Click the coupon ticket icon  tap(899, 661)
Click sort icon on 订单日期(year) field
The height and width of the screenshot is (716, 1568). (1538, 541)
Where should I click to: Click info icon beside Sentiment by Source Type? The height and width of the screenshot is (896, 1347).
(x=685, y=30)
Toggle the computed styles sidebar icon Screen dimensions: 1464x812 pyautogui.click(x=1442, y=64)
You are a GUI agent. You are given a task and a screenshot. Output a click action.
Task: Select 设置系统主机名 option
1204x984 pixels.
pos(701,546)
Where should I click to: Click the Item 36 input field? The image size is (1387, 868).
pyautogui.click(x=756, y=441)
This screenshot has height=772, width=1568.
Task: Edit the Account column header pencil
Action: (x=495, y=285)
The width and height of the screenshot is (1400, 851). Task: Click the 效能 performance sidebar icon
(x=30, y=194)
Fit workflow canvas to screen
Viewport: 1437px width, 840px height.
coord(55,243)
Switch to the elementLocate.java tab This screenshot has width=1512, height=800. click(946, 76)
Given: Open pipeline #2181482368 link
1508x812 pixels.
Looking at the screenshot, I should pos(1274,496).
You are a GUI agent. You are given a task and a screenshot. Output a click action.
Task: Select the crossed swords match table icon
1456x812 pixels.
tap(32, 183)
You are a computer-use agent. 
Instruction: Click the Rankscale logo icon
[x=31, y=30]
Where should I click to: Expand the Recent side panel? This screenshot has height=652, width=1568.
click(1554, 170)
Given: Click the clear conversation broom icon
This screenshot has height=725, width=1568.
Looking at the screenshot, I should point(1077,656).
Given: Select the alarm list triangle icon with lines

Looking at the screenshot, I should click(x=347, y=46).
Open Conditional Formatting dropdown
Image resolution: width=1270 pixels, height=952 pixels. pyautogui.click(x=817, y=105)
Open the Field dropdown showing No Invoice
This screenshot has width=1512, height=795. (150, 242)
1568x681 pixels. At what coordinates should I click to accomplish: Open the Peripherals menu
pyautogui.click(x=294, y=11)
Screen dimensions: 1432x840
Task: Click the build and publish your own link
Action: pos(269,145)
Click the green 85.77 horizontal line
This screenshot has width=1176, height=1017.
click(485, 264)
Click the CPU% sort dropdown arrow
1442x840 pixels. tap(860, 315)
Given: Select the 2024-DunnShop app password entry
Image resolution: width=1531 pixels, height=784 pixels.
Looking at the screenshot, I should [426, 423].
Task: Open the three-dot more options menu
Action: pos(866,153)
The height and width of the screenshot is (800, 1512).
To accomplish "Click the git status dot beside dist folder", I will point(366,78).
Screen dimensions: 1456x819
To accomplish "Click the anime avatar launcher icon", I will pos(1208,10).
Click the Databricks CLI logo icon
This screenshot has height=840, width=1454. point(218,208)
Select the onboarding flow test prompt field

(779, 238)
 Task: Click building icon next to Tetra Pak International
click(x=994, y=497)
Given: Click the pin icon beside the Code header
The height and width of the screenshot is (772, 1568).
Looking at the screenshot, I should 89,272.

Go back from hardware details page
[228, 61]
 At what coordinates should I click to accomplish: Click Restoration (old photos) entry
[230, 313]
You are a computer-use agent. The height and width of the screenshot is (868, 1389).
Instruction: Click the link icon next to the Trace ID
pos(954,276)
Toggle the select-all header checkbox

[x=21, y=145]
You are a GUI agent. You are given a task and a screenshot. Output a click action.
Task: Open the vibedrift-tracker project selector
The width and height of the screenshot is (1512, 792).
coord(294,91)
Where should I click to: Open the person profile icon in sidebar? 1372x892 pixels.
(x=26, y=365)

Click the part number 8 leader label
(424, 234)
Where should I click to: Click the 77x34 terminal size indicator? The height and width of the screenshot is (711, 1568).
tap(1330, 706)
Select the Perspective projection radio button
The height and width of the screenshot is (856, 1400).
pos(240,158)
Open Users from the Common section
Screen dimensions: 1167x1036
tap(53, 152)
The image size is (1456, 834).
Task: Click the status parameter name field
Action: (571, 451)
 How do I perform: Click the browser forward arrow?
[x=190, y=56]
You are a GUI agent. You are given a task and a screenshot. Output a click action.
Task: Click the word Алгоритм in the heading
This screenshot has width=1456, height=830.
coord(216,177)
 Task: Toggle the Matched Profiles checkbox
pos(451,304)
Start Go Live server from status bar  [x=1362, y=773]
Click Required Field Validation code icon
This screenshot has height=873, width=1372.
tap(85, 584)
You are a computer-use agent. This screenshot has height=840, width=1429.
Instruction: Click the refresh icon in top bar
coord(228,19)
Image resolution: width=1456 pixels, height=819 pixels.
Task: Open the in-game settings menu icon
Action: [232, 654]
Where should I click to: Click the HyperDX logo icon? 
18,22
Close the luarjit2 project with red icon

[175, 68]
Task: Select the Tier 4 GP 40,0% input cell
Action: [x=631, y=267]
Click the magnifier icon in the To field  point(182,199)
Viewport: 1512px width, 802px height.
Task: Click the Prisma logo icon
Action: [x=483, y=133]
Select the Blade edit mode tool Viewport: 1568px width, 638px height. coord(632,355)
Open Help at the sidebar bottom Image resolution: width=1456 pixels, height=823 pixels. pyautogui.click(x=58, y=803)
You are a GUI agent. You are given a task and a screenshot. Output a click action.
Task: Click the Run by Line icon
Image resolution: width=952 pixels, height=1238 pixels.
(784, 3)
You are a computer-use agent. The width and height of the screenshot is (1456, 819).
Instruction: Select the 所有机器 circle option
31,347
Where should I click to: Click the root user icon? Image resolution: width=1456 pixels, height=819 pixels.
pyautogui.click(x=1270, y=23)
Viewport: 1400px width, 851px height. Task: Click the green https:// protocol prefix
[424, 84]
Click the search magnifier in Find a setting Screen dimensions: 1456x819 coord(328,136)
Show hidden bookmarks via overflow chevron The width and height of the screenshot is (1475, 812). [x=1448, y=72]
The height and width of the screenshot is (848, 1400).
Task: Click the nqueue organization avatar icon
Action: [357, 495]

********************

WHAT YOU WILL DO
The answer should reproduce each entry above in full.

OUTPUT FOR THIS EXERCISE
Click the coupon ticket icon  tap(899, 661)
Click sort icon on 订单日期(year) field
The height and width of the screenshot is (716, 1568). (1538, 541)
Where should I click to: Click info icon beside Sentiment by Source Type? The height and width of the screenshot is (896, 1347).
(x=685, y=30)
Toggle the computed styles sidebar icon Screen dimensions: 1464x812 pyautogui.click(x=1442, y=64)
You are a GUI agent. You are given a task and a screenshot. Output a click action.
Task: Select 设置系统主机名 option
1204x984 pixels.
pos(701,546)
Where should I click to: Click the Item 36 input field? The image size is (1387, 868).
pyautogui.click(x=756, y=441)
This screenshot has height=772, width=1568.
Task: Edit the Account column header pencil
Action: (x=495, y=285)
The width and height of the screenshot is (1400, 851). Task: Click the 效能 performance sidebar icon
(x=30, y=194)
Fit workflow canvas to screen
Viewport: 1437px width, 840px height.
coord(55,243)
Switch to the elementLocate.java tab This screenshot has width=1512, height=800. click(946, 76)
Given: Open pipeline #2181482368 link
1508x812 pixels.
Looking at the screenshot, I should pos(1274,496).
You are a GUI agent. You are given a task and a screenshot. Output a click action.
Task: Select the crossed swords match table icon
1456x812 pixels.
tap(32, 183)
You are a computer-use agent. 
Instruction: Click the Rankscale logo icon
[x=31, y=30]
Where should I click to: Expand the Recent side panel? This screenshot has height=652, width=1568.
click(1554, 170)
Given: Click the clear conversation broom icon
This screenshot has height=725, width=1568.
Looking at the screenshot, I should point(1077,656).
Given: Select the alarm list triangle icon with lines

Looking at the screenshot, I should click(x=347, y=46).
Open Conditional Formatting dropdown
Image resolution: width=1270 pixels, height=952 pixels. pyautogui.click(x=817, y=105)
Open the Field dropdown showing No Invoice
This screenshot has width=1512, height=795. (150, 242)
1568x681 pixels. At what coordinates should I click to accomplish: Open the Peripherals menu
pyautogui.click(x=294, y=11)
Screen dimensions: 1432x840
Task: Click the build and publish your own link
Action: pos(269,145)
Click the green 85.77 horizontal line
This screenshot has width=1176, height=1017.
click(485, 264)
Click the CPU% sort dropdown arrow
1442x840 pixels. tap(860, 315)
Given: Select the 2024-DunnShop app password entry
Image resolution: width=1531 pixels, height=784 pixels.
Looking at the screenshot, I should [426, 423].
Task: Open the three-dot more options menu
Action: pos(866,153)
The height and width of the screenshot is (800, 1512).
To accomplish "Click the git status dot beside dist folder", I will point(366,78).
Screen dimensions: 1456x819
To accomplish "Click the anime avatar launcher icon", I will pos(1208,10).
Click the Databricks CLI logo icon
This screenshot has height=840, width=1454. point(218,208)
Select the onboarding flow test prompt field

(779, 238)
 Task: Click building icon next to Tetra Pak International
click(x=994, y=497)
Given: Click the pin icon beside the Code header
The height and width of the screenshot is (772, 1568).
Looking at the screenshot, I should 89,272.

Go back from hardware details page
[228, 61]
 At what coordinates should I click to accomplish: Click Restoration (old photos) entry
[230, 313]
You are a computer-use agent. The height and width of the screenshot is (868, 1389).
Instruction: Click the link icon next to the Trace ID
pos(954,276)
Toggle the select-all header checkbox

[x=21, y=145]
You are a GUI agent. You are given a task and a screenshot. Output a click action.
Task: Open the vibedrift-tracker project selector
The width and height of the screenshot is (1512, 792).
coord(294,91)
Where should I click to: Open the person profile icon in sidebar? 1372x892 pixels.
(x=26, y=365)

Click the part number 8 leader label
(424, 234)
Where should I click to: Click the 77x34 terminal size indicator? The height and width of the screenshot is (711, 1568).
tap(1330, 706)
Select the Perspective projection radio button
The height and width of the screenshot is (856, 1400).
pos(240,158)
Open Users from the Common section
Screen dimensions: 1167x1036
tap(53, 152)
The image size is (1456, 834).
Task: Click the status parameter name field
Action: (571, 451)
 How do I perform: Click the browser forward arrow?
[x=190, y=56]
You are a GUI agent. You are given a task and a screenshot. Output a click action.
Task: Click the word Алгоритм in the heading
This screenshot has width=1456, height=830.
coord(216,177)
 Task: Toggle the Matched Profiles checkbox
pos(451,304)
Start Go Live server from status bar  [x=1362, y=773]
Click Required Field Validation code icon
This screenshot has height=873, width=1372.
tap(85, 584)
You are a computer-use agent. This screenshot has height=840, width=1429.
Instruction: Click the refresh icon in top bar
coord(228,19)
Image resolution: width=1456 pixels, height=819 pixels.
Task: Open the in-game settings menu icon
Action: [232, 654]
Where should I click to: Click the HyperDX logo icon? 
18,22
Close the luarjit2 project with red icon

[175, 68]
Task: Select the Tier 4 GP 40,0% input cell
Action: [x=631, y=267]
Click the magnifier icon in the To field  point(182,199)
Viewport: 1512px width, 802px height.
Task: Click the Prisma logo icon
Action: [x=483, y=133]
Select the Blade edit mode tool Viewport: 1568px width, 638px height. coord(632,355)
Open Help at the sidebar bottom Image resolution: width=1456 pixels, height=823 pixels. pyautogui.click(x=58, y=803)
You are a GUI agent. You are given a task and a screenshot. Output a click action.
Task: Click the Run by Line icon
Image resolution: width=952 pixels, height=1238 pixels.
(784, 3)
You are a computer-use agent. The width and height of the screenshot is (1456, 819).
Instruction: Select the 所有机器 circle option
31,347
Where should I click to: Click the root user icon? Image resolution: width=1456 pixels, height=819 pixels.
pyautogui.click(x=1270, y=23)
Viewport: 1400px width, 851px height. Task: Click the green https:// protocol prefix
[424, 84]
Click the search magnifier in Find a setting Screen dimensions: 1456x819 coord(328,136)
Show hidden bookmarks via overflow chevron The width and height of the screenshot is (1475, 812). [x=1448, y=72]
The height and width of the screenshot is (848, 1400).
Task: Click the nqueue organization avatar icon
Action: [357, 495]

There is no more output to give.